Sesampainya di rumah sakit, Fian langsung menuju ke ruangan anaknya itu, dia bukan hanya mengkhawatirkan keadaan Rayyan, tapi juga keadaan Naima yang mungkin saja dia saat ini sedang stres menghadapi Rayyan sendiri, ditambah Naima sedang hamil tua.
Fian langsung memasuki ruangan tempat Rayyan dirawat, betapa terkejutnya dia saat melihat Syena ada bersama dengan anak dan istrinya.
Tatapan mereka bertemu, Fian terdiam sejenak melihat wajah anggun yang begitu menenangkan hatinya, seketika rasa bersalah kembali menyeruak dalam hati Fian. Syena mengalihkan pandangannya dari Fian untuk memutus kontak mata mereka, Syena kembali tersenyum pada Rayyan yang baru saja dia beri suntikan obat.
"Nah, kamu harus banyak minum air putih ya, jangan makan makanan cepat saji dulu." Rayyan mengangguk mendengar penuturan Dokter Syena.
"Kapan aku akan sembuh dokter?"
"Kamu akan sembuh jika menuruti semua saran dariku, apa kamu bersedia?" Rayyan mengangguk dengan semangat yang membuat Syena tersenyum.
"Kalau begitu saya pergi dulu, permisi." Syena pergi dari ruangan itu bersama dua orang perawat, dia menatap Fian sebentar dan tersenyum lalu pergi begitu saja tanpa sepatah katapun.
Fian langsung memeluk Rayyan, dia sangat khawatir dengan keadaan putranya itu.
"Kenapa kamu nggak kasih tau aku dari awal sayang?
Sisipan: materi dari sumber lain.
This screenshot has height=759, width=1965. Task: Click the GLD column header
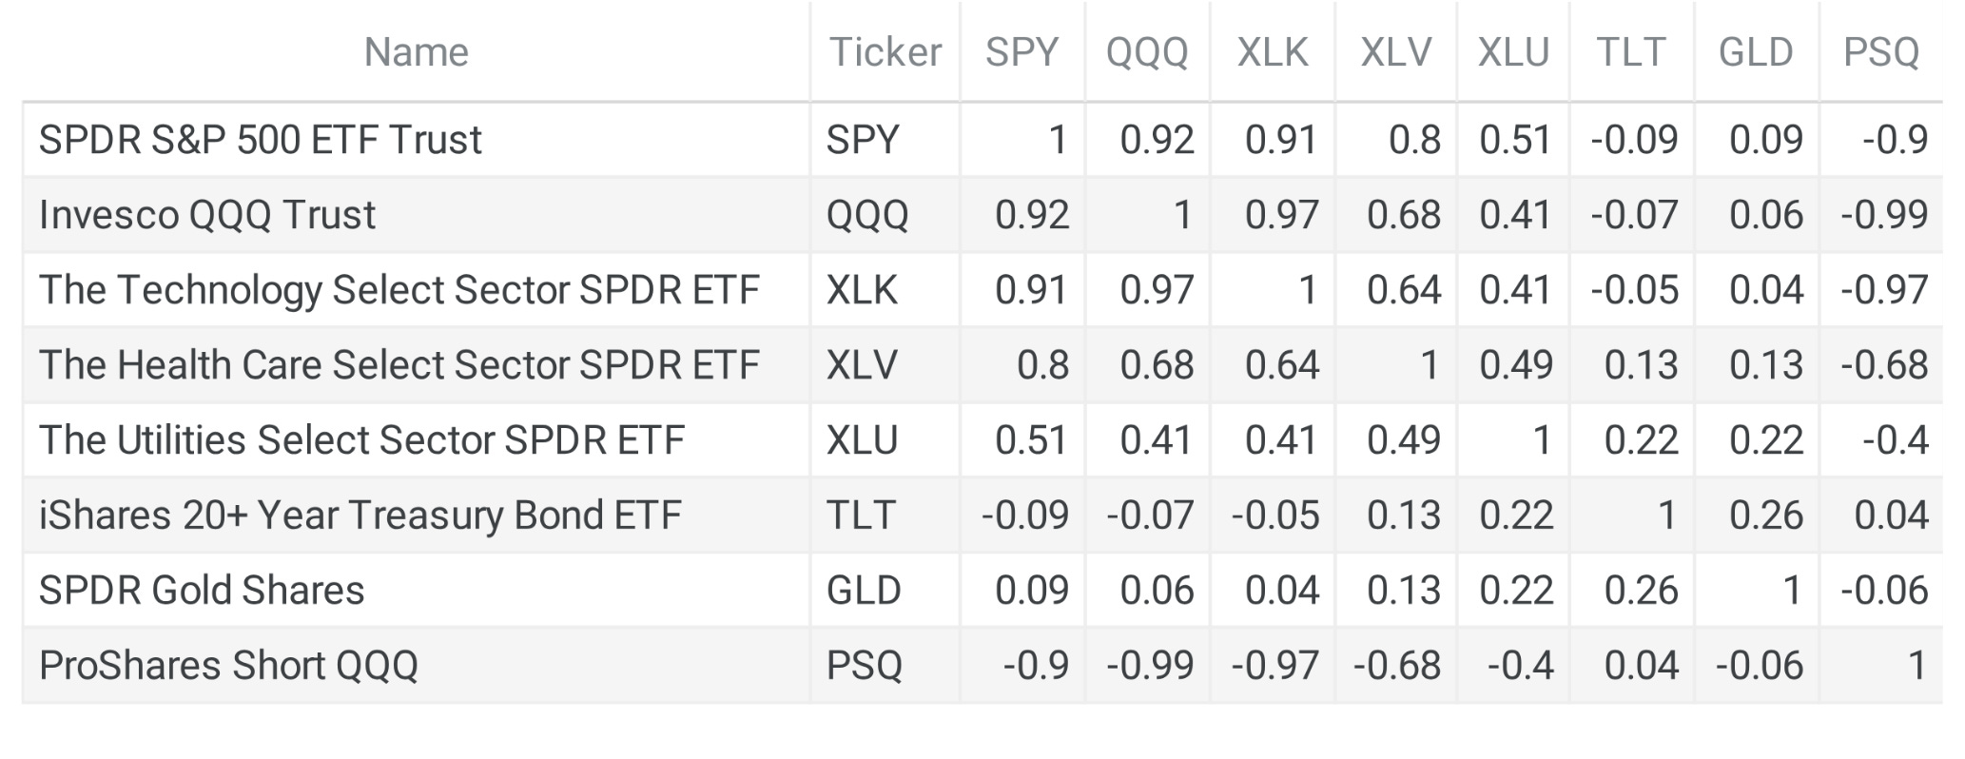pyautogui.click(x=1755, y=52)
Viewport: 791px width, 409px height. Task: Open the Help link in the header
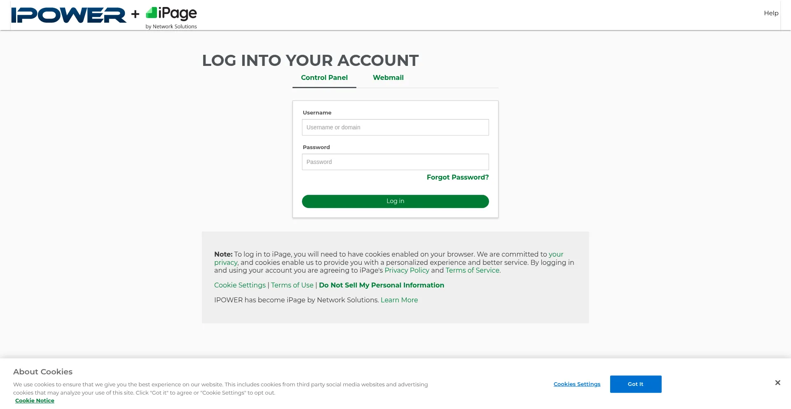[x=771, y=13]
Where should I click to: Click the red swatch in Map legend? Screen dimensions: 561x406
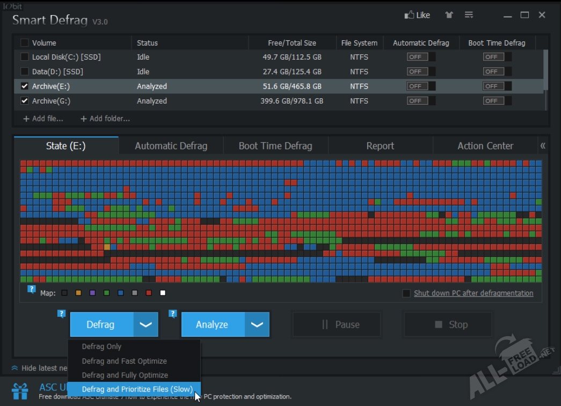(x=149, y=293)

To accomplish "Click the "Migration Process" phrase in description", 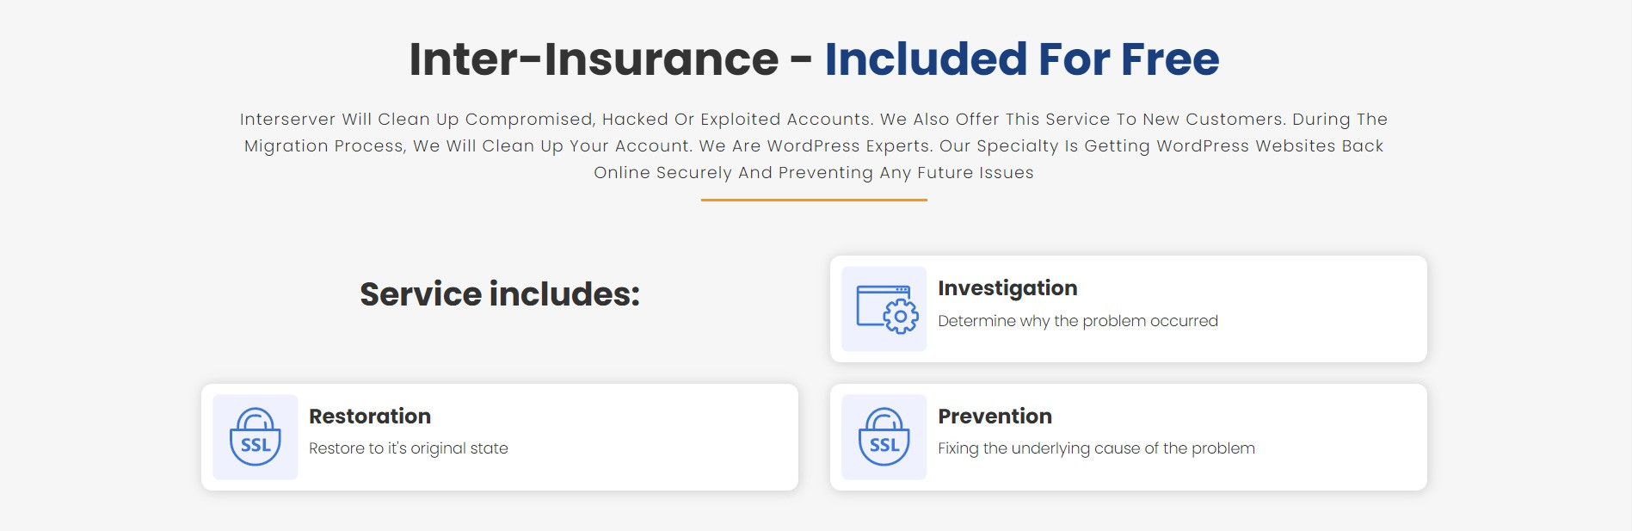I will click(324, 146).
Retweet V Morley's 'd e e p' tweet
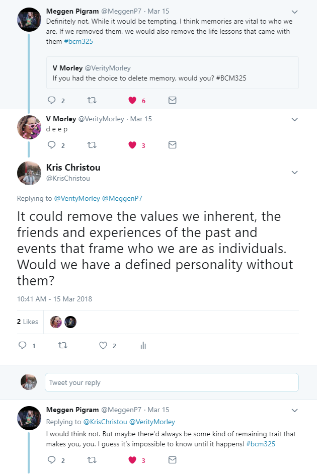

Kalau kondisi Rayyan parah bagaimana?"
"Maaf Fian, aku benar-benar kalut saat melihat Rayyan kejang tadi, aku juga takut mengganggu pekerjaanmu."
"Lain kali, jika menyangkut dirimu dan anak kita, segera beritahu aku, sepenting apapun pekerjaanku, lebih penting kalian." Naima mengangguk, dia sangat mengerti dengan perasaan suaminya saat ini.
"Apa papa akan kembali lagi ke kantor?" Tanya Rayyan yang masih dipeluk oleh Fian.
"Tidak nak, papa akan menemani Rayyan di sini." Fian mengecup kepala putranya dengan penuh kasih sayang.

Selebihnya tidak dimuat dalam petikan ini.